▸ **Texte à lire**
Journée commémorative de l'action de Paul Bertin le dimanche 13 juin 2010
 
Discours prononcés par Alain Decanis et Ginette Minetti petite fille de Paul Bertin
 
Alain Decanis
 

Madame la conseillère régionale,
Mesdames et Messieurs :

  • les Maires, adjoints et conseillers municipaux,
  • les présidents d’associations,
  • les musiciens de la batterie fanfare,
  • les membres de la famille de Paul Bertin venus nombreux,

Et vous tous chers concitoyens et chers amis,
Nous voici aujourd’hui réunis pour commémorer l’action d’un ancien Maire de Saint-Maximin, responsable local de la Résistance, dont le comportement exemplaire durant les années noires de l’occupation a fait honneur à notre commune.
Aujourd’hui il nous apparait normal que des Français se soient opposés, aussi bien au régime de Vichy qu’à l’occupant nazi. Mais dans le contexte de l’époque il en était tout autrement. Le traumatisme causé à travers quasiment toutes les familles était encore frais dans les mémoires et il faut bien reconnaitre que le sentiment général qui prédominait à la fin des hostilités, était celui du soulagement.

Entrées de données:
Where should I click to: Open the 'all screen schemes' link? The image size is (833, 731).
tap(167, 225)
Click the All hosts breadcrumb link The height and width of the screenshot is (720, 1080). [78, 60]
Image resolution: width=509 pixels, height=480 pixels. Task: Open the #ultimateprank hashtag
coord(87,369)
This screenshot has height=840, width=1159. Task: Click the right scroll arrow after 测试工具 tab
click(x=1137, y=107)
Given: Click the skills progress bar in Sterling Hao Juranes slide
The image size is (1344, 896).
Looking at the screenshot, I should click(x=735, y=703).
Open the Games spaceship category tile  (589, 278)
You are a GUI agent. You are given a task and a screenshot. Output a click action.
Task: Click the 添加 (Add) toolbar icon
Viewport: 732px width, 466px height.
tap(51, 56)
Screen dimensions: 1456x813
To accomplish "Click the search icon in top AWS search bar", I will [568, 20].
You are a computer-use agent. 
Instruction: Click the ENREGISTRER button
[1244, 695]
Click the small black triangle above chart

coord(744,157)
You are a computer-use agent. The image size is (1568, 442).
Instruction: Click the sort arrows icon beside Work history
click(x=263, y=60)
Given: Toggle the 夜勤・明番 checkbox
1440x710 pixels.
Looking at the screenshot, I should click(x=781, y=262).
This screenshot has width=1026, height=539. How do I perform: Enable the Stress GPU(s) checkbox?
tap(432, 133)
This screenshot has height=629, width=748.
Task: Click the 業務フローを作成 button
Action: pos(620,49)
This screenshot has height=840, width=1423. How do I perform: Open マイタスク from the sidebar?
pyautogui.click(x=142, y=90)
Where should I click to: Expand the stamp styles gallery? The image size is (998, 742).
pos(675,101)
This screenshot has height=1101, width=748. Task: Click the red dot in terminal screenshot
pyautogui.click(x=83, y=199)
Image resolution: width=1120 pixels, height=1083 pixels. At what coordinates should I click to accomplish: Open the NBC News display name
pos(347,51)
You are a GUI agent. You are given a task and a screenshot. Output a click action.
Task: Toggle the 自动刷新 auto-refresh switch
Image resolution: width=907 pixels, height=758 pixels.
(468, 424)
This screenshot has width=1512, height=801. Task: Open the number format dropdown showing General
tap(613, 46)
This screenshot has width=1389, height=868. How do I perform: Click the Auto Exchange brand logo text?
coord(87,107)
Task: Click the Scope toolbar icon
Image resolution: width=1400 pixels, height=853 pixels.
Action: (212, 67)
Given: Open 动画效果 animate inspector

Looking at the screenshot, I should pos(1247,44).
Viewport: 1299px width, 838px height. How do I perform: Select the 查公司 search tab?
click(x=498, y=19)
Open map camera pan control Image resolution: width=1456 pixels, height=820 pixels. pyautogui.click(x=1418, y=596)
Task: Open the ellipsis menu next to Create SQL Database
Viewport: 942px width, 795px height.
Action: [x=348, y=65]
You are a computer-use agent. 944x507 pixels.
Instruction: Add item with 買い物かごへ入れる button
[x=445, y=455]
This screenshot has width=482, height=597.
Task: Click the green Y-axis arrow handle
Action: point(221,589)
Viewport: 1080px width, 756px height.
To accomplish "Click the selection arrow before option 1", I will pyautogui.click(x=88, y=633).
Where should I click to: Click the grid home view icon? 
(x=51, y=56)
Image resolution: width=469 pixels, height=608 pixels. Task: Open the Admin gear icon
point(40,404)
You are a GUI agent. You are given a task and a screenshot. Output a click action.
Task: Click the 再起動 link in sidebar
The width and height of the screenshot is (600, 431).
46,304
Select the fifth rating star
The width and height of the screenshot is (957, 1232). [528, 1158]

▸ **Consignes écrites**
(a) Selon le texte sur Paul Bertin, de quelle commune Paul Bertin a-t-il été maire ?
(b) Recopiez fidèlement le texte sur Paul Bertin, depuis « Et vous tous » jusqu'à « celui du soulagement. ».
(c) Poursuivez la rédaction du texte sur Paul Bertin à la suite de sa dernière phrase.
Les lignes de données ne servent à rien dans cet exercice.

▸ **Corrigé**
(a) De Saint-Maximin.

(b)
Et vous tous chers concitoyens et chers amis,
Nous voici aujourd’hui réunis pour commémorer l’action d’un ancien Maire de Saint-Maximin, responsable local de la Résistance, dont le comportement exemplaire durant les années noires de l’occupation a fait honneur à notre commune.
Aujourd’hui il nous apparait normal que des Français se soient opposés, aussi bien au régime de Vichy qu’à l’occupant nazi. Mais dans le contexte de l’époque il en était tout autrement. Le traumatisme causé à travers quasiment toutes les familles était encore frais dans les mémoires et il faut bien reconnaitre que le sentiment général qui prédominait à la fin des hostilités, était celui du soulagement.

(c)
Dans ces conditions il fallait de solides convictions et une bonne dose de courage pour entrer en Résistance afin de défendre les valeurs de la République. Ceux qui l’ont fait méritent tout notre respect et notre reconnaissance. Paul Bertin à fait partie de ceux là dès 1941.
C’est la raison pour laquelle, depuis le début de notre mandat, nous demandons inlassablement à ce que l’on baptise une avenue de son nom.
A ce sujet je tiens à remercier tout particulièrement :

  • Madame Bouchami, Présidente de l’association syndicale des Portes du Soleil qui, lorsque je l’ai sollicité, a tout de suite accepté que l’artère principale de son lotissement porte le nom de Paul Bertin.
  • Monsieur Guy Dedominici qui m’a toujours appuyé dans cette démarche, qu’il avait lui-même engagé bien avant moi.

Sans leur aide, on en serait probablement toujours à attendre que la Municipalité veuille bien désigner un lieu.
Depuis quelques mois la plaque est posée et si nous avons décidé d’organiser cette manifestation c’est pour faire mieux connaitre Paul Bertin de son vrai nom Adrien Paul Bertin :

  • à tous les riverains de ce quartier,
  • à tous les Saint Maximinois qui n’ont pas connu cette époque,
  • et au-delà, à tous ceux qui sont attachés à la défense des valeurs de la République.

Nous allons donc, Ginette Minetti et moi-même, essayer de retracer le plus fidèlement possible l’histoire de Paul Bertin durant ces années d’occupation, histoire qui se confond d’ailleurs très souvent avec celle de la commune.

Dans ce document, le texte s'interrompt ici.